We can now replace m with n+1 and we have (((x^(n+1))/(n+1)) ´ = x^(n+1)

An integral is the reverse of derivation so we get that the integral of x^(n+1) = ((x^(n+1))/(n+1) + C

C it the constant that is often forgotten we you integrate. The derivate of a constant is zero C`= 0 so w could have added that it the derivation calculation too

Integration is the area under a curve. So, one method of finding the integral of an equation is to break it up into smaller pieces to determine the area of each piece and add them together. This is called the “Rieman Sum.” And if you have any curve other than a straight line (y=mx+b), it will not be completely accurate for finitely wide areas. So we take the limit as the number of areas increases to infinitity, or the width of the areas approaches 0 (same thing in this case). However, there is an easier way.

The fundamental theorum of calculus.

Since an integral is the area under a curve, and the derivative is the rate at which a curve changes, then if we plot the rate at which a curve changes, the area under the plot of the rate is equal to the original curve.

In other words: if y=f(x) and dy=f'(x)dx, then the integral of f'(x)dx is equal to f(x) and therefore y.

So let’s prove the derivative of x^n instead.

The derivative is the limit of (f(x+h)-f(x))/h as h approaches 0, so if we plug f(x)=x^n to that equation, we get the equation f'(x)=((x+h)^n -x^n )/h and whenever we have a value of (x+h)^n it always comes out to a variation of x^n +nx^(n-1) h+(…)+nxh^(n-1) +h^n . The number of terms depends on the value of h, but it always has n+1 terms, and the value right after the first is always multiplied by n.

So now our equation is x^n +nx^(n-1) h+(…)-x^n all over h.

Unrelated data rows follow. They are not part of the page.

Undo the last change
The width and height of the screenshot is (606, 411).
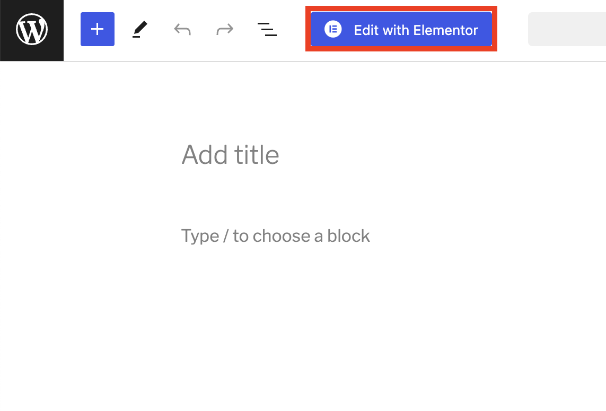coord(182,29)
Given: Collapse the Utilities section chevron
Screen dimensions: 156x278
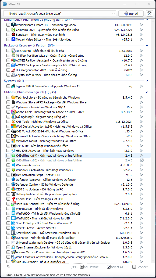Looking at the screenshot, I should [147, 92].
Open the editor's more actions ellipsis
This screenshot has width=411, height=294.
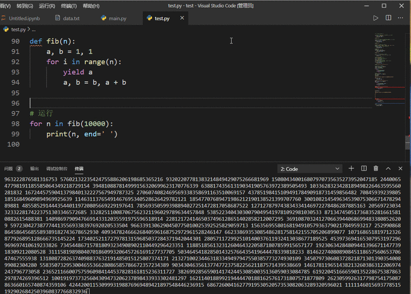click(401, 18)
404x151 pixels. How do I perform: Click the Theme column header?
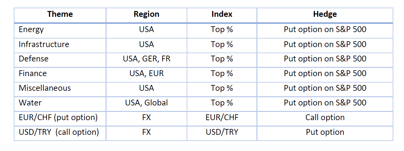(x=60, y=14)
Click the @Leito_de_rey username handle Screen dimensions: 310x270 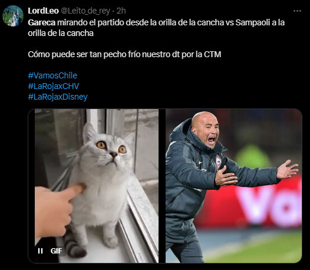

The two x^n values will be canceled, and the nx^(n-1) h over h will reduce to nx^(n-1), and when h is equal to 0, the rest of the terms will also be zero.

So now we have proven that if f(x)=x^n then f'(x)=nx^(n-1)

So, how does that help us with your initial question?

Well, let’s sub in the variable m=(n-1). Our new equation is f(x)=x^(m+1) and f'(x)=(m+1)x^m

So we can rewrite this using the funadmental theorum of calculus to say that x^(m+1) =INTEGRAL((m+1)x^m dx)

Since (m+1) is a constant, we can take it out of the integral x^(m+1) =(m+1)INTEGRAL(x^m dx)

Divide both sides by (m+1), and we have your proof x^(m+1) /(m+1)=INTEGRAL(x^m dx)

We know that because integration is just the opposite of differentiation. So the question becomes why is the differentiation of x^(n+1)/(n+1) equal to x^n?

Differentiation is finding the steepness of a curve at a particular point, which is (x,y).

To do this, let’s first look at the steepness between any two points. For two points, (x1,y1) and (x2,y2), the steepness of a straight line between them is the change in height over the change in length i.e. (y2-y1)/(x2-x1)

Now let’s consider two points on the curve y=x^(n+1)/(n+1). Let’s consider the points (x,x^(n+1)/(n+1)) and (x+h,(x+h)^(n+1)/(n+1)). Then the slope of a straight line between them, the change in height over the change in length, is [(x+h)^(n+1)/(n+1) – x^(n+1)/(n+1)]/(x+h – x).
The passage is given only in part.